We reached the front hall. The doors stood wide open. Cold light streamed in, so bright my eyes hurt.
“Please,” I said as they pulled me onto the lawn. “We have to find the others!”
A handful of researchers loading vans by the gate looked up. Something seemed odd about them, something I couldn’t put my finger on. I didn’t linger on it. Not while the Hazels were in danger.
“The agents will kill them!” I braced myself in the grass, but my socks couldn’t get a grip. I stumbled after Emerson. “Please! They’ll kill them. And it won’t help! It’ll be for nothing! I can fix this!”
A nearby researcher abandoned his work and started briskly in our direction. No—not a researcher. Director Facet. I’d expected him to be long gone with the evac teams.
“You told the agents!” I screamed. “You told them to take the others!”
We’d almost reached the car. Right as I heard the click of the doors unlocking, Facet reached us. “I assume she’s not talking about the girls being evacuated,” he said to Sanghani.
I sputtered. “You gave orders to take them from the evacuation—”

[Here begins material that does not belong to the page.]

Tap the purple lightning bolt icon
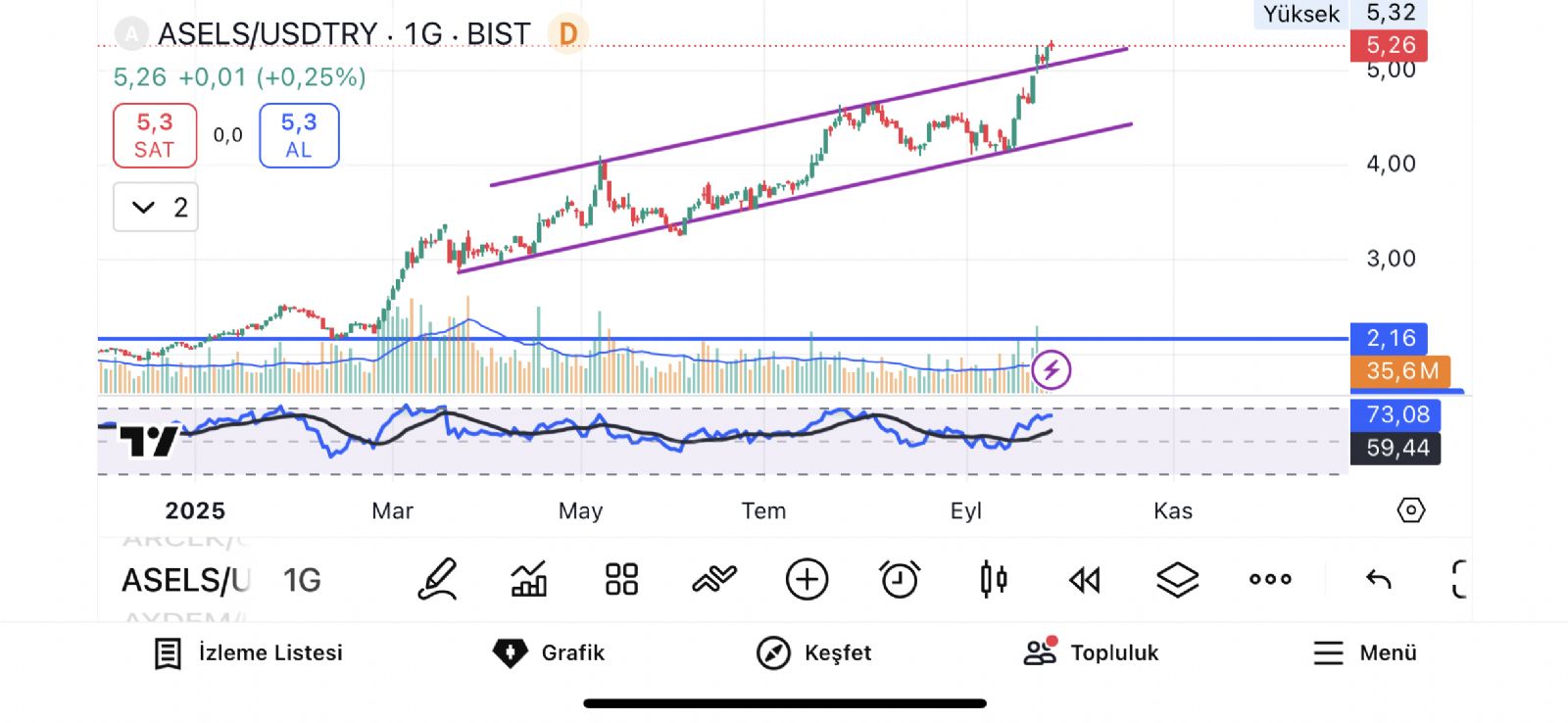This screenshot has height=723, width=1568. pos(1052,370)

“I did no such thing,” he said sharply.
Sanghani looked hesitant. “We couldn’t check with you, sir, with the equipment down.”

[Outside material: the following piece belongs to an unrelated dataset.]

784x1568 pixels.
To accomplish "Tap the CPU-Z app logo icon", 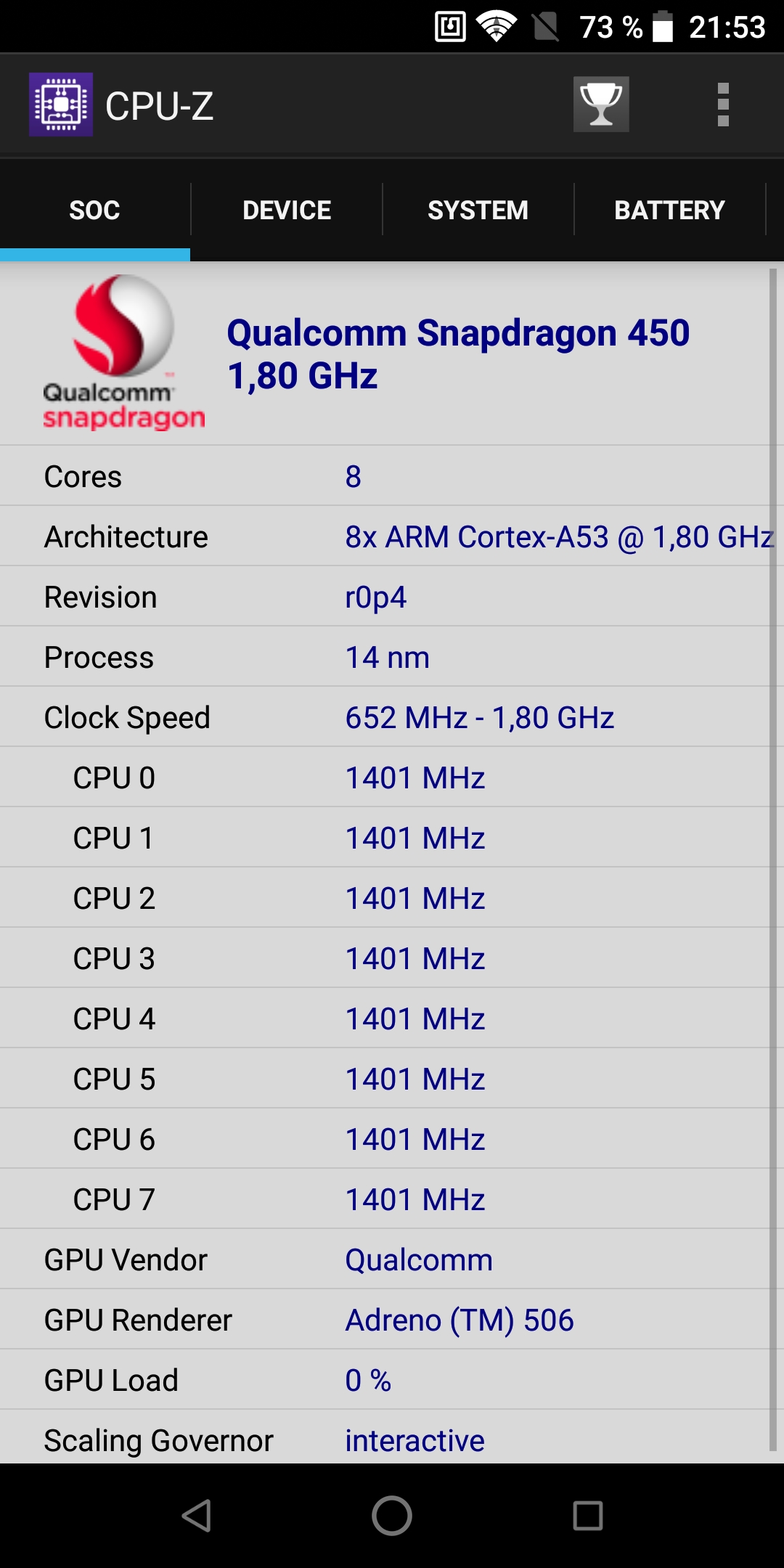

Facet’s eyebrows knit together, his eyes flitting left and right as though thinking something through. “They must’ve used my name so no one would kick up a fuss.”
He really hadn’t given the order?
“What happened here?” he asked.
Sanghani nodded at me. “We found her trying to free the dragon. She had that knife we’d heard about.”
“Give it to me.”
I itched to snatch the knife away as Sanghani handed it over, but Emerson held me too tight for me to even try.
“Excuse me,” another voice piped up. “Who’s getting killed?” Torrance stood a couple of feet away, wrapped in a thick winter coat and watching us with both concern and curiosity.
“We’re not sure what the situation is,” Emerson confessed.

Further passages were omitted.